En el año 2004 fui a un concierto de Tony Bennett en el Lincoln Center, en Manhattan. Tremendo show en el que Tony, acompañado por el Ralph Sharon Trio, hizo gala de su simpatía y de su gran talento. Hasta se animó a una versión a capella y sin micrófono de "Fly me to the moon". Una vez finalizado el show, en un estado de absoluta catatonia musical, fui a cenar a un mítico restaurant neoyorquino llamado "Patsy's", meca de los italoamericanos desde los años '40. En sus paredes cuelgan fotos de muchos de ellos, retratados mientras degustaban alguno de sus platos. El famoso beisbolista Joe Di Maggio, los grandes campeones Rocky Marciano y Jake LaMotta, obviamente Frank Sinatra y hasta algunos de los recordados padrinos de las cinco familias de la mafia de NY, como Carlo Gambino y Gaetano "Tommy" Lucchese. En fin. Allí estaba, pronto a entrarle a una mozzarella en carroza (como la que comen padre e hijo en "Ladri di biciclette") cuando veo que al restaurant entra nada menos ni nada más el mismísimo Tony con su hija Antonia, que había cantado un par de canciones en el recital. No había salido de mi sorpresa inicial, cuando veo que encaran para el sector donde estaba yo. Tony dio dos o tres pasos de su típico caminar ítalo-canchero, y me clavó la vista. Fue un segundo en el que sentí que me abrazaba con toda la cultura popular de occidente. No sé de dónde saqué un ápice de reacción y, sosteniéndole la mirada, levanté mi copa de Chianti. El bueno de Tony sonrió y me hizo un ademán con la cabeza.
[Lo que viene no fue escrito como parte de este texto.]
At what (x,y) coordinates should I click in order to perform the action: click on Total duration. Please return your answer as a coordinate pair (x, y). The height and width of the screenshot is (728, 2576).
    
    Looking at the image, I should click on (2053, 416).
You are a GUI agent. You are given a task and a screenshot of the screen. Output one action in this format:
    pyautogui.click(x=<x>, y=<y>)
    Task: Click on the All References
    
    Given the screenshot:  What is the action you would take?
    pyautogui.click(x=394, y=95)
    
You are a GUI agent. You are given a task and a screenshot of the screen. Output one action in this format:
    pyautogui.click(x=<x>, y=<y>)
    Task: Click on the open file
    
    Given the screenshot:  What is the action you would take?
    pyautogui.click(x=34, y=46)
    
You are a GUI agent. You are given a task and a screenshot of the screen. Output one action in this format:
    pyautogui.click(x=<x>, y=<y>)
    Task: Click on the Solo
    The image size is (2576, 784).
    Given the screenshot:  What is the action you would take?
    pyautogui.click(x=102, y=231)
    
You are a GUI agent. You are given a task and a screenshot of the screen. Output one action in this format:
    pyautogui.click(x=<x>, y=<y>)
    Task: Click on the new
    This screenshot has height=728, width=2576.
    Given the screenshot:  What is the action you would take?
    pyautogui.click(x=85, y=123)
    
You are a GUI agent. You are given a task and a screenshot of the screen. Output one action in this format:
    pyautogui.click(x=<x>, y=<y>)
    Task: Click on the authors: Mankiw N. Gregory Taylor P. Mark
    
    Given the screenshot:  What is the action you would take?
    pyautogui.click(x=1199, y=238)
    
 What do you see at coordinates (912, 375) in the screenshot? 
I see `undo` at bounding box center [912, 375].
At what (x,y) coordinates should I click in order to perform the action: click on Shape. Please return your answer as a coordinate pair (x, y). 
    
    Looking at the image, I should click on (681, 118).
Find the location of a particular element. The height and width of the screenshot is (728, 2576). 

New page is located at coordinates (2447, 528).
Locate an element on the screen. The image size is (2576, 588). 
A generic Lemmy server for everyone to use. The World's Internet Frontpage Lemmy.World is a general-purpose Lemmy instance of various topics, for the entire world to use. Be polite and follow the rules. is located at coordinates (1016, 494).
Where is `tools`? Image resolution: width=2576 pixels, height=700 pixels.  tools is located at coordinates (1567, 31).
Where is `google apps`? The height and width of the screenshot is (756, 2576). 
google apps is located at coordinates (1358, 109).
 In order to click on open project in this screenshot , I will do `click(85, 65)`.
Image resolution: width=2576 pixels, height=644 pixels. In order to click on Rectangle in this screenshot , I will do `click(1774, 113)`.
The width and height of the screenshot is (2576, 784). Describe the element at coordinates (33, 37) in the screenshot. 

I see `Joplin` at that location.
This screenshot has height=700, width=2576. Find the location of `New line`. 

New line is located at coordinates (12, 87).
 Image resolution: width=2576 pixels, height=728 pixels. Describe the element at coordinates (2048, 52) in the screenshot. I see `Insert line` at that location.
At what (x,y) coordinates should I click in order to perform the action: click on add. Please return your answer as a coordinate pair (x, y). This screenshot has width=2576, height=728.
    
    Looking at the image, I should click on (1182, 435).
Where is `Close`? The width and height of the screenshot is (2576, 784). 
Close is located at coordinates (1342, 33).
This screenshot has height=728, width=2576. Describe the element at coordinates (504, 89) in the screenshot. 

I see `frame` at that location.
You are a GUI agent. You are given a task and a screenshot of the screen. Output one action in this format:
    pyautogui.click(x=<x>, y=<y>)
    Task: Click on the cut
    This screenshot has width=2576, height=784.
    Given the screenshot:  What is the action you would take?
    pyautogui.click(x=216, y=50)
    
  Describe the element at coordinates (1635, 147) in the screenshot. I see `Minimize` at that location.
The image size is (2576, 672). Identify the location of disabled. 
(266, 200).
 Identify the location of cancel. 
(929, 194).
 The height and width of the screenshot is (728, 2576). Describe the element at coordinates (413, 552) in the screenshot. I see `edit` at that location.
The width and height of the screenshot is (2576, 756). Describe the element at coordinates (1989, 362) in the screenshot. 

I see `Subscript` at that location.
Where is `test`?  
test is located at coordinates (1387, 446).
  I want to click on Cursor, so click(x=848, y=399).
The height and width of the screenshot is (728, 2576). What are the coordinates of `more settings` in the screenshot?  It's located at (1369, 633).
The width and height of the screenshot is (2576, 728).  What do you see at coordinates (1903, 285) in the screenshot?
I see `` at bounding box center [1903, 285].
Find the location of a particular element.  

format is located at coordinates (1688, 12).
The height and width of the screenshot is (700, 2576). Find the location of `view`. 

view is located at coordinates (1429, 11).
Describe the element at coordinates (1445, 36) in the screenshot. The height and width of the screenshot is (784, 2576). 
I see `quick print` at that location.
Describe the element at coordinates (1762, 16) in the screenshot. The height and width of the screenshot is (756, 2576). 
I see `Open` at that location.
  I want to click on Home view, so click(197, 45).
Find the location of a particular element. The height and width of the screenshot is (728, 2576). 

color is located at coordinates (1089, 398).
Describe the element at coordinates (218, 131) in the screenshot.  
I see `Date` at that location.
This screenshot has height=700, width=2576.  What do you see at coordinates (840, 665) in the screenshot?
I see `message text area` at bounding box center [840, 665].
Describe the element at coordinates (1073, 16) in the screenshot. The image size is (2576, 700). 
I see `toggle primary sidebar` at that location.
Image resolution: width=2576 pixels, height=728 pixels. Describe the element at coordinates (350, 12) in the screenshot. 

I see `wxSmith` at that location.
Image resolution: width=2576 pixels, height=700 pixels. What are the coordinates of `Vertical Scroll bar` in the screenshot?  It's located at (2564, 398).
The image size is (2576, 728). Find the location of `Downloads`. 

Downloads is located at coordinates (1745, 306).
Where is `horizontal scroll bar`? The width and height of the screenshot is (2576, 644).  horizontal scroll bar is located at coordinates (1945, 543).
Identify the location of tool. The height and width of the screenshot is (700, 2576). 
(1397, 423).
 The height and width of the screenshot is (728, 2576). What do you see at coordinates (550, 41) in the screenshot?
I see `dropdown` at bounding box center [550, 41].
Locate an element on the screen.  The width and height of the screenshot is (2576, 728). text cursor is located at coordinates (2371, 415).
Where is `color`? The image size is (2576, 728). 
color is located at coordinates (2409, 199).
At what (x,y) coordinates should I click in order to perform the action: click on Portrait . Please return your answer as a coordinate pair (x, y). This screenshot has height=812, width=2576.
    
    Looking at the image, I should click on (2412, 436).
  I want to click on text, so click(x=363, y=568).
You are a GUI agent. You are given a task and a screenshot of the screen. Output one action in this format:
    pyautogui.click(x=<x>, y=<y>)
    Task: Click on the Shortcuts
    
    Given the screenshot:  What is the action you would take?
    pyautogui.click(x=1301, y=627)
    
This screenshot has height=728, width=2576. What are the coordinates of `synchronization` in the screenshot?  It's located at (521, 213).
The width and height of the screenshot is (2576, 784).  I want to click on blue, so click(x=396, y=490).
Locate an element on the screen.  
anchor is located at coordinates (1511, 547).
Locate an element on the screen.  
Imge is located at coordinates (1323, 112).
Esa fue la noche en que brindé con Tony Bennett.
Un par de años más tarde acá en Miami conocí de manera casual a un barbero llamado Giuseppe. Digo de manera casual porque no llegué a él a través de su oficio, sino que fue mediante su hijo Franco, que era guía de pesca de un amigo. Una noche Franco nos invitó a cenar a la casa y ahí trabé amistad con Giuseppe. Al percibir que había encontrado en mí atentos oídos para sus historias, me contó sus peripecias juveniles en el suburbio neoyorquino de Astoria, donde, según él, era compañero de andanzas de un tal Antonio Domenico Benedetto. Sí, Tony.
No desmentí su historia porque sonaba tan perfecta y maravillosa que certificarla a través del insípido filtro de la verosimilitud hubiera sido de una mediocridad apabullante. Al poco tiempo comencé a ir a afeitarme a su barbería con cierta regularidad. Una mañana de sábado, Giuseppe me dice que Tony lo había llamado para su cumpleaños. No había alcanzado a esbozar una complaciente sonrisa piadosa y Giuseppe ya me había puesto su celular en la oreja. Escuche la inconfundible voz de su amigo saludándolo por su cumple número 83.
Esa fue la mañana en que hablé por teléfono con Tony Bennett.